Joint Tenancy Q and A
Joint Tenancy ownership is where two or more people hold title to an asset. Joint tenancy with rights of survivorship (JT/WROS) features a right of survivorship. The term "right of survivorship" means that upon the death of one joint owner, title passes by "operation of law" to the surviving owner who receives sole ownership of the asset. It is a type of ownership that will not be controlled by either your will or your trust.
Joint tenancy ownership does not provide protection for children when a surviving spouse remarries after the death of the first spouse. If a married couple owns all of their assets in joint tenancy and one spouse dies, all assets pass by operation of law to the surviving spouse. There may be no protection for children if the surviving spouse remarries and places his/her assets in joint tenancy with a new spouse. For example, if the surviving spouse predeceases the new spouse, all property passes to the spouse, not to the children as their parents may have originally intended.

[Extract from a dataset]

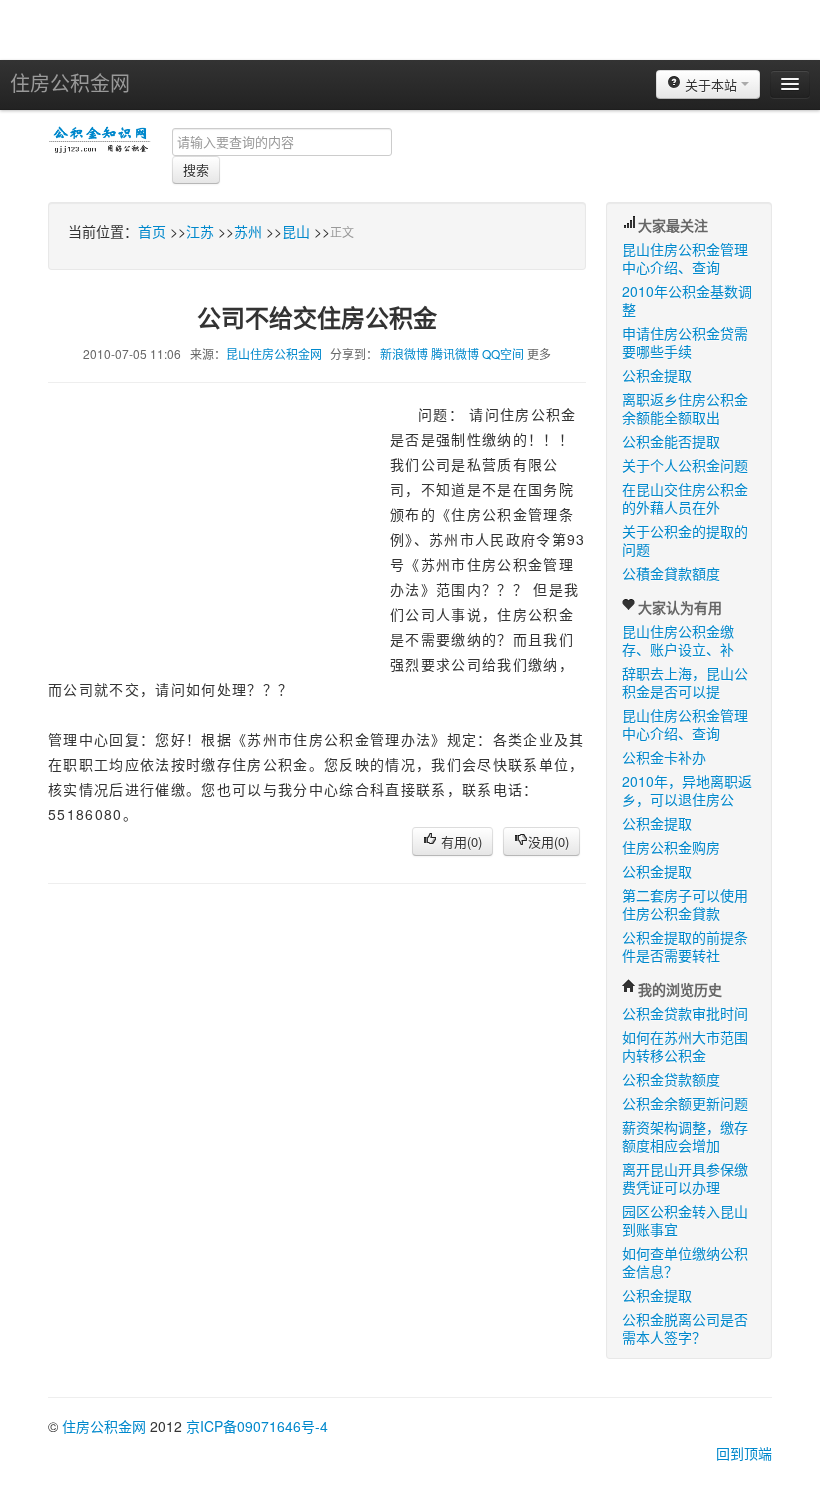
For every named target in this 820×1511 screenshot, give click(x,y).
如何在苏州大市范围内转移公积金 (685, 1046)
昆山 (296, 231)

The answer is that joint tenancy ownership often only delays the probate process. Upon the death of the first joint tenant, title passes automatically to the surviving joint tenant, thereby avoiding the probate process on the first death. Let's look at the example of a married couple who owns all of their assets in joint tenancy. On the death of the first spouse, there is no probate because ownership of the assets passes by operation of law to the surviving spouse. However, on the death of the surviving spouse, there will be a probate unless the surviving spouse creates a new joint tenancy or places his or her assets in a living trust.

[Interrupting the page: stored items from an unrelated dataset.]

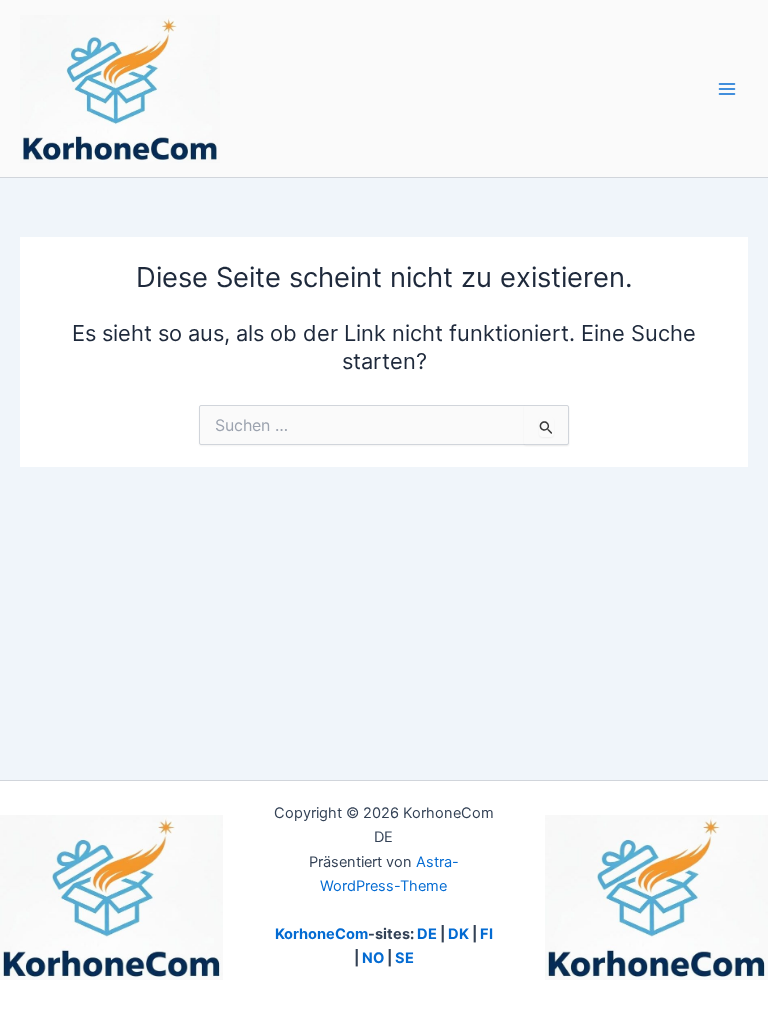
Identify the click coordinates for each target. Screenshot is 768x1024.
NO (373, 958)
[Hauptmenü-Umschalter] (727, 89)
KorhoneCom (321, 934)
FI (486, 934)
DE (427, 934)
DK (458, 934)
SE (404, 958)
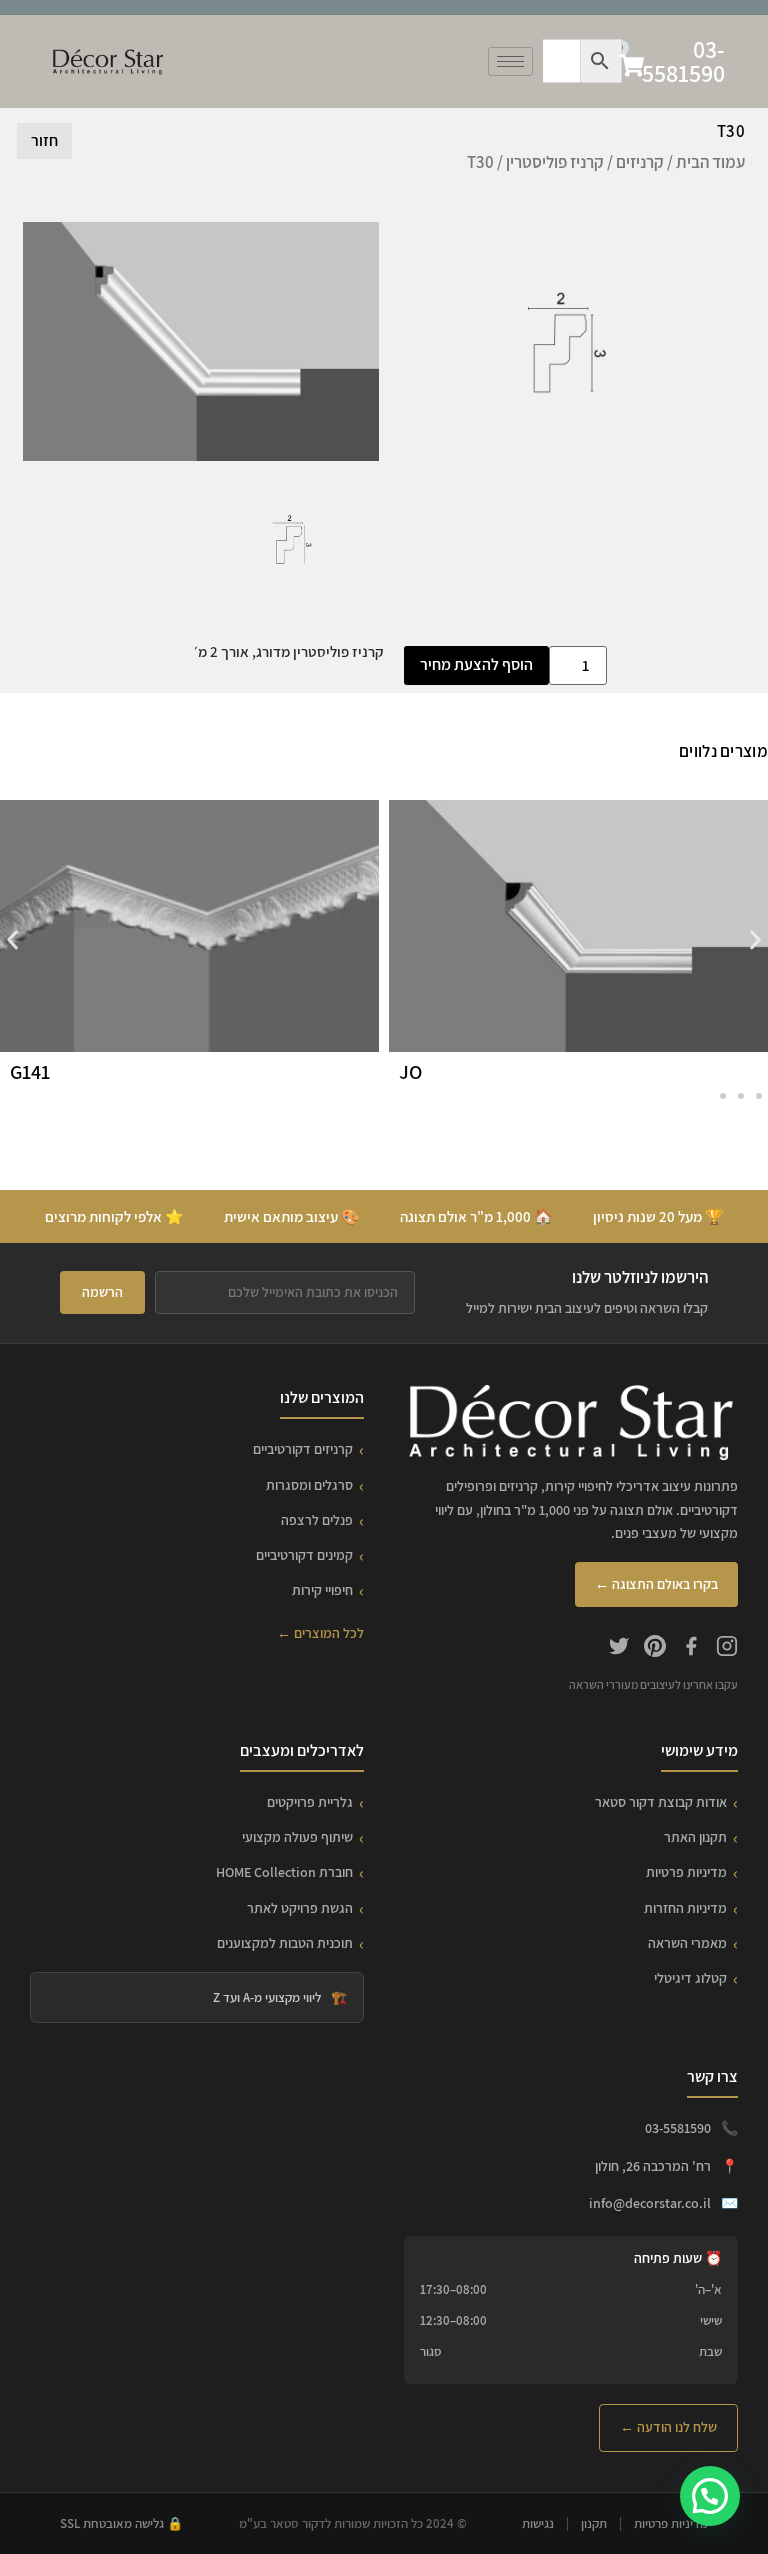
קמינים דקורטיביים (304, 1555)
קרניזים (640, 162)
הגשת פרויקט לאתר (300, 1908)
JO (410, 1072)
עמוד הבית (710, 162)
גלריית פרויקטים (310, 1802)
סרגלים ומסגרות (309, 1485)
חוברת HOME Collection (284, 1872)
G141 (30, 1072)
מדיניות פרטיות (686, 1872)
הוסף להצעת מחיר (476, 664)
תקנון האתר (695, 1837)
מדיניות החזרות (685, 1908)
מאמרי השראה (687, 1943)
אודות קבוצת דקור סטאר (661, 1802)
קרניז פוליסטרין (555, 162)
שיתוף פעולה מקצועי (297, 1837)
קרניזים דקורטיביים (303, 1449)
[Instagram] (727, 1649)
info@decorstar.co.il (650, 2203)
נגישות (538, 2523)
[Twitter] (619, 1649)
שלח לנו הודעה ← (668, 2427)
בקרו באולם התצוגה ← (656, 1584)
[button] (12, 939)
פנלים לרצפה (317, 1520)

Individuals often look at joint tenancy as an avenue to avoid probate or to have financial assistance. However, when a parent places a child on as a joint tenant on their real estate, stocks or other investments, they are often unaware that they have made a gift of one-half of the value of the property. If that value exceeds $10,000 in one year, the gift is a taxable gift and the parent must file a gift tax return.

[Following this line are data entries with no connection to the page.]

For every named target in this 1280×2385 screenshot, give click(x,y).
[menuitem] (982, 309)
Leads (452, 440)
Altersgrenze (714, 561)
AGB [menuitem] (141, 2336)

As previously mentioned, property held in joint tenancy passes by operation of law to the surviving joint owner. Although title passes to the surviving joint owner, the value of the owner's interest in the property is included in his/her estate for federal estate tax purposes. Therefore, an owner's family may pay substantial federal estate taxes on property they do not receive.
Basis is generally defined as what you paid for an asset (cost basis). If you paid $1,000 for 10 shares of stock, your basis in the stock is $1,000. Different rules apply for inherited and gifted property. If you inherit property, your basis is the value of the property as of the date of death of the previous owner. If you inherited 10 shares of stock and the shares were valued at $50,000 as of the date of death of the previous owner, your basis in the shares would be $50,000. When you inherit property, you receive a 100% step-up in basis. However, if you receive a gift of property, you receive what is called a carry-over basis. In other words, if you received 10 shares of stock as a gift and the basis of the previous owner was $10,000, your basis in the shares would be $10,000. The basis "carries" over to you regardless of what the shares are worth at the time the gift is made. Therefore, it may be better to leave your heirs appreciated property rather than make an outright gift to them during your lifetime. With inherited property, your heirs will be able to take advantage of the step-up in basis when they proceed to sell the property.